If a bomb goes off and not even one annoying character explodes, does it still make a sound? Because that was super disappointing. Sabrina was sitting right there, show. At the very least, I was expecting Ivy to bite it! On the other hand, I was also starting to seriously worry about Brad, so I guess we should just count our blessings.
But the real miracle is that Franco and Nina aren’t on my current list of annoying characters who really need to die.
I don’t know if it’s because crazy balances crazy, or because it’s easier to pretend Franco isn’t Franco when he’s not interacting with anyone he’s previously kidnapped, threatened, strapped to a bomb, pretend-raped for funzies or otherwise terrorized in any way.
But if you’d told me a year ago that I would be legit verklempt over Franco — of a people! — injecting himself with LSD to be with his baby-stealing girlfriend, I would probably have sprained something laughing. And yet here we are.
Also, this happened:
PRESENTED WITHOUT COMMENT
But back to the bomb, because wow, that was dumb. There’s no time for the police to get to the Haunted Star before the bomb blows! But enough time for Lulu to get from the boat to the hospital! And no time for people to evacuate! But enough time for Michael to grab the bomb, run outside, and have an extended staring contest with Sonny.

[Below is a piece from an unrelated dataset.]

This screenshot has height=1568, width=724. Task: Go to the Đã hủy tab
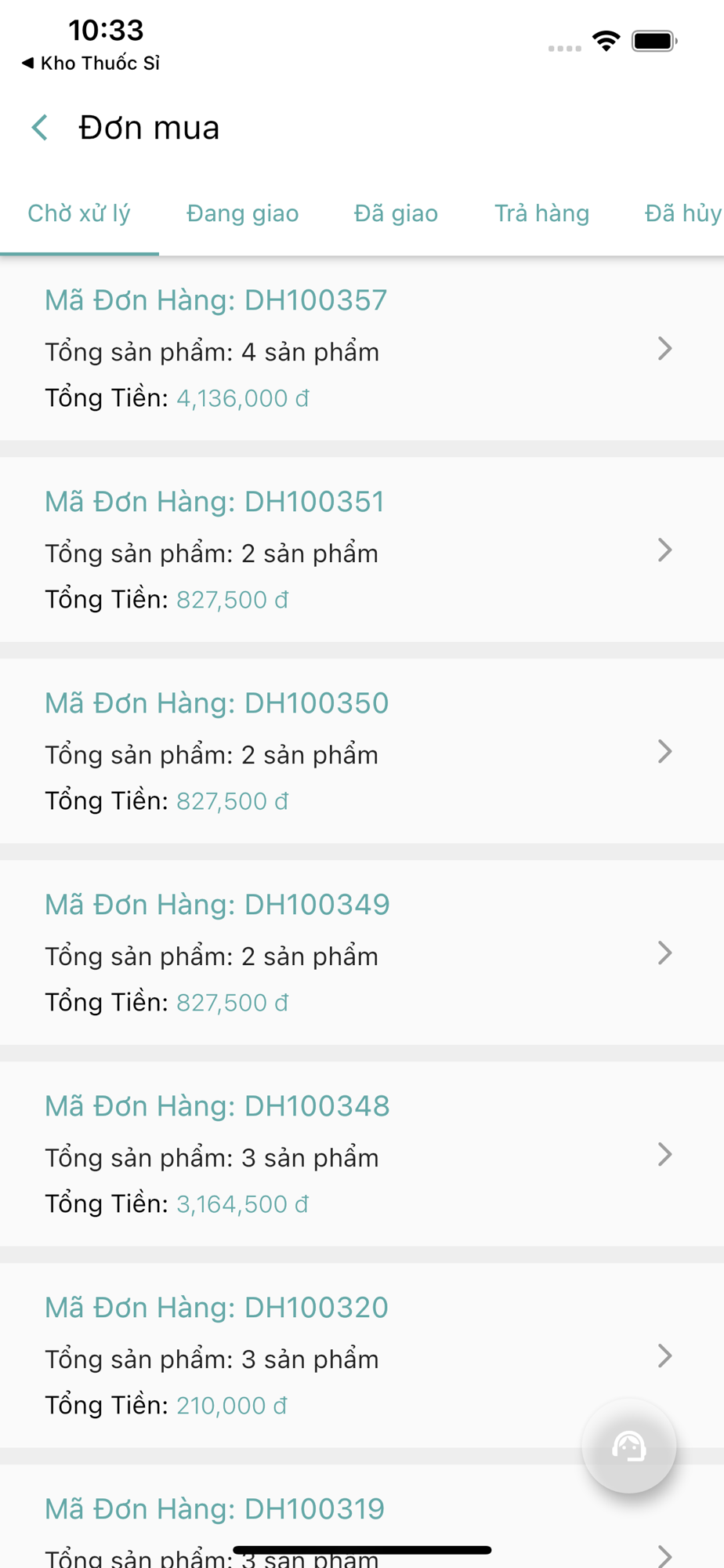[682, 213]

I realize most of this is garden variety soap stupidity and contrivance. But the thing that really bugs me is that once again, Sonny loving his kids is the magic wand that means he can get away with anything in the eyes of the other characters. Because his real crime wasn’t the cold-blooded murder of an innocent man! It was breaking a promise to Michael. And if he’s willing to die for Michael, well then, that make it all better!
You know what would actually have been interesting? If Sonny had sacrificed himself for someone he didn’t care about. Someone he hated, even. But no. We’re handing out gold stars for loving your children, which is the bare minimum of decent parenting.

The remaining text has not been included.